The Douglas fir and Sitka spruce are all but gone. The life-giving grassy carex, as Dawe and fellow biologist Andy Stewart reported in 2010, is being stripped from the estuary by resident Canada geese at a rate of 15-18 metric tonnes a year.

"Most of these plants here now are invasive species," he says.

Indeed, in his 35 years of studying what is supposed to be a wildlife sanctuary, it has almost all changed, and it no longer supports the life it once did.

It looks green and serene but to Dawe, "It's a veritable desert here."

The loss to the food web is a loss to the web of life, he says, and people are a huge part of that web.

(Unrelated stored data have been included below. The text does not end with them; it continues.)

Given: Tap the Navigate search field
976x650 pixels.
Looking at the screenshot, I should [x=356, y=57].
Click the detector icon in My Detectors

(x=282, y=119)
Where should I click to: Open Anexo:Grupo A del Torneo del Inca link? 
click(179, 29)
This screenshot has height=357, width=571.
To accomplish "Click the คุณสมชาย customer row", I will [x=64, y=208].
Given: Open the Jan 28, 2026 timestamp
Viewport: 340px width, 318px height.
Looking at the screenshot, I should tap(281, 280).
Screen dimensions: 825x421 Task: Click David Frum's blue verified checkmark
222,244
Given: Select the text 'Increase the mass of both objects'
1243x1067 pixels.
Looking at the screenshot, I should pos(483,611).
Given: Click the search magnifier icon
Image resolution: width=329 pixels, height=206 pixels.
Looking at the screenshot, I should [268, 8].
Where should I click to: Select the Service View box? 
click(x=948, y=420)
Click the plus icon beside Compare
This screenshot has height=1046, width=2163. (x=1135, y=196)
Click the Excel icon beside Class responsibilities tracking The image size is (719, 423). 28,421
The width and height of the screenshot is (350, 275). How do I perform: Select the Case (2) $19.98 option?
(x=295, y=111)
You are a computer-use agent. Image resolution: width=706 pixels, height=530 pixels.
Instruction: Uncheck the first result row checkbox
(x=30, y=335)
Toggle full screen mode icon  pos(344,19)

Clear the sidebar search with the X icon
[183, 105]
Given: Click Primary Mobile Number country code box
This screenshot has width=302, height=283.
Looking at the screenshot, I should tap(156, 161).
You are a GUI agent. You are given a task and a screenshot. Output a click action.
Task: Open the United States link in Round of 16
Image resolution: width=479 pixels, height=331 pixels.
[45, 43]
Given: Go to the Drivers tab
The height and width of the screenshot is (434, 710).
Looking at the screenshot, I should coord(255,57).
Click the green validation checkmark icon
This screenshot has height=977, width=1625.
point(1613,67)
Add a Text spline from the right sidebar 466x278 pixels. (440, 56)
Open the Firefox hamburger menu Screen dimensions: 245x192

Indeed, it's an overabundance of people, perhaps by five-fold, which is driving resource extraction and consumption beyond a sustainable planet, he says.

"Economic growth is the biggest destroyer of the ecology," he says. "Those people who think you can have a growing economy and a healthy environment are wrong. "If we don't reduce our numbers, nature will do it for us."

He isn't hopeful humans will rise to the challenge and save themselves.

"Everything is worse and we're still doing the same things," he says. "Because ecosystems are so resilient, they don't exact immediate punishment on the stupid."

Web of life unravelling, wildlife biologist says


  1. Anonymous said...

    This is happening all over the world and is not unique to any one location or region, and includes the world's ocean life too.

    Humans think that short-term self-extinction is not possible, because they're insulated from all that is happening within the environment.

    I would argue that this very insulation is deceptive and precisely the reason why short-term extinction is VERY possible.

    In a world that only acknowledges and promotes growth, consumption, capitalism, material wealth and expansion, it's factually impossible to reconcile any of these destructive tendencies to "preservation" of life, or environment - including even our self-preservation. It's entirely contradictory.

    It will all come to an end, because it must. Nothing is infinite, not even Nature and the life it supports, including ours.

    The "argument" it seems, isn't "if", but "when". When does it stop? How much farther can humans push the environment for their own demands?

    Obviously (because that is what we are doing all over the world) - right to the bleeding edge, until it DOES collapse.

    There is nothing to stop this. I'm not going to bother listing the lip-service we've all seen.

    One species has built an entire civilization upon expansion and growth. This is fundamentally incompatible with a finite world and always has been. Collapse occurs when any civilization exceeds the environmental support capacity (read "Collapse of Complex Societies" - it's a common occurrence).

    We now know that we are in severe overshoot of resource consumption and population. Yet even this awareness and knowledge does nothing to slow any of it down. This fact alone demonstrates that we do NOT have the means to stop and will continue - until we can't.

    Modern societies do NOT self-regulate. They smack up against resources limits when thing run out, or get destroyed. They do not regulate themselves and limit themselves to only what they have. Just the opposite is true, they take all that they can, wherever then can, and however they can, until it is actually ALL gone, yet even more proof we WILL fail and collapse.

    Personally, I've spent most of my adult life wrestling with this issue and see no hope at all for humanities "future". The only real hope is collapse - sooner the better. Wipe out this species that is mucking everything up and forcibly reduce our numbers back to tolerable levels (just maybe, but doubtful). Except it quite possible and increasingly likely we won't survive the next collapse, we've done far, far too much damage now to the whole of the environment and the life within.

    No matter, it will happen anyway and any surviving humans will soon find out "who lives and who dies" and "what remains".

    I give our chances about 1:9 for survival. Not really any different then all the other mammal species on the planet which are being exterminated at 10,000 times the natural rate.